For a moment she thought he was going to cry.

‘I need your help, Sarah.’

‘What can I do?’

‘Come back with me. To my flat. Please. I have to show you something…’

‘Sure.’

*

He lived in a small block of flats near the centre of town. When they got in he seemed to relax a little.

‘Thank you for coming. Would you like a drink?’

‘Yes, please. Some water.’

He brought a bottle from the fridge, poured her a glass, then walked over to a set of drawers.

‘Will you look at these, please?’ He pulled the bottom drawer out slowly.

Inside was a variety of unusual things, feathers, bones, and small dolls, which he proceeded to take out and show her one by one. Some of the items seemed to be daubed with blood. Sarah knew at once what it was. Witchcraft.

‘Where have they come from?’ she asked.

His face creased again. ‘She’s been sending them for three months now. I send her money every fortnight, every penny we agreed, but still she sends them. She doesn’t care for the money, she only wants to kill me, it’s a life for a life, that’s how these people think, they want to kill me, they won’t be happy until they’re standing on my grave, you must help me, Sarah, please…’

‘How?’

He looked down.

‘Lend me the money for a more powerful witch.’

3. Now

The woman sits on her stool, gazing out across her yard.

Her face is split by lines of age and worry, and her eyes have a rheumy shine. Occasionally, she raises her hand to her cheek, pushing it inwards so she can bite on soft flesh.

She is watching the chickens peck about for seeds and scraps, but she is thinking about something else, biting her cheek, stroking her brow.
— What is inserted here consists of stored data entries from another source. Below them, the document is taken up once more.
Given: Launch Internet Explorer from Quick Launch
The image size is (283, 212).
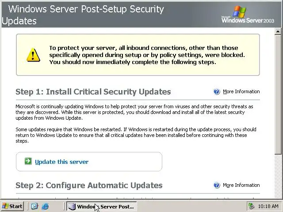Looking at the screenshot, I should (45, 206).
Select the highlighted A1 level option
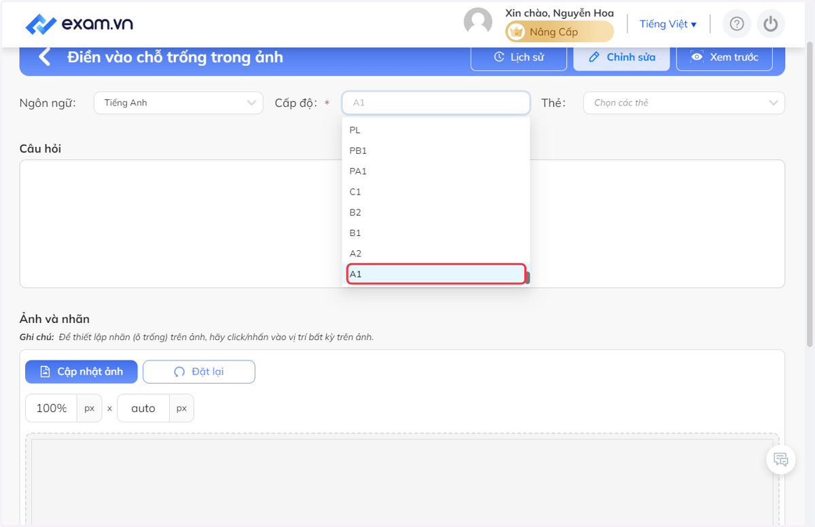The width and height of the screenshot is (815, 527). (436, 274)
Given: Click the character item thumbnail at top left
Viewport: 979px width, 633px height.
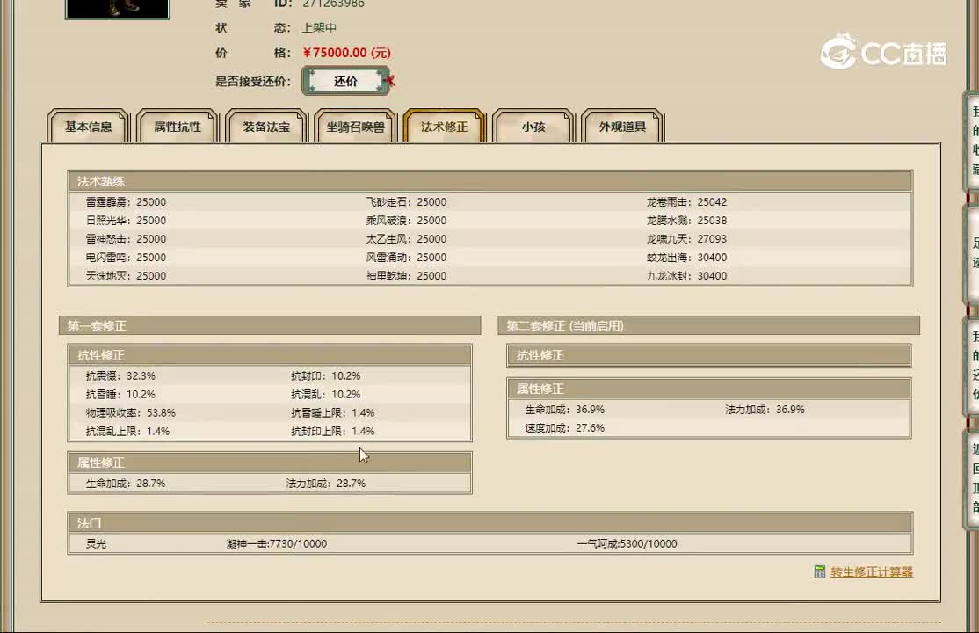Looking at the screenshot, I should (x=118, y=9).
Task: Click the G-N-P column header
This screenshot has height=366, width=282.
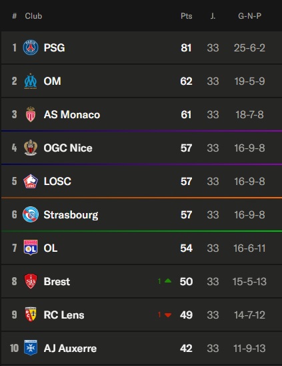Action: pyautogui.click(x=249, y=16)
Her eyes shift about on the surf of some restless inner reasoning.

Suddenly, her name is called. She looks round, sees a cousin approaching. He has been to collect post from the town, and she is expecting her next payment. He leans inside the door and, instead of the usual envelope, hands her a parcel, then walks on.

The woman studies the brown box, which has her name and address – some of the few words she is able to recognise – written on it in neat blue ink. Her fingers, already swollen with arthritis although she is not as old as she appears, slide the string over each of the corners and lift up the lid.

Inside she finds cotton wool padding, which she pulls out slowly, one thick wedge at a time. And then she freezes.

From its white nest, a small cotton doll of a child with tiny agate eyes stares up at her. The cotton is unbleached, a dull grey colour, but there are red stains on its head and torso.

For a moment, incomprehension shows on the woman’s face. Then, realising that the monster of her grief now has no way to turn but inwards, she screams and gouges at her forearms with her nails. The weak skin tears and blood blooms from nothing.

Outside in the street, the villagers hear the cry. They turn towards her house and stare.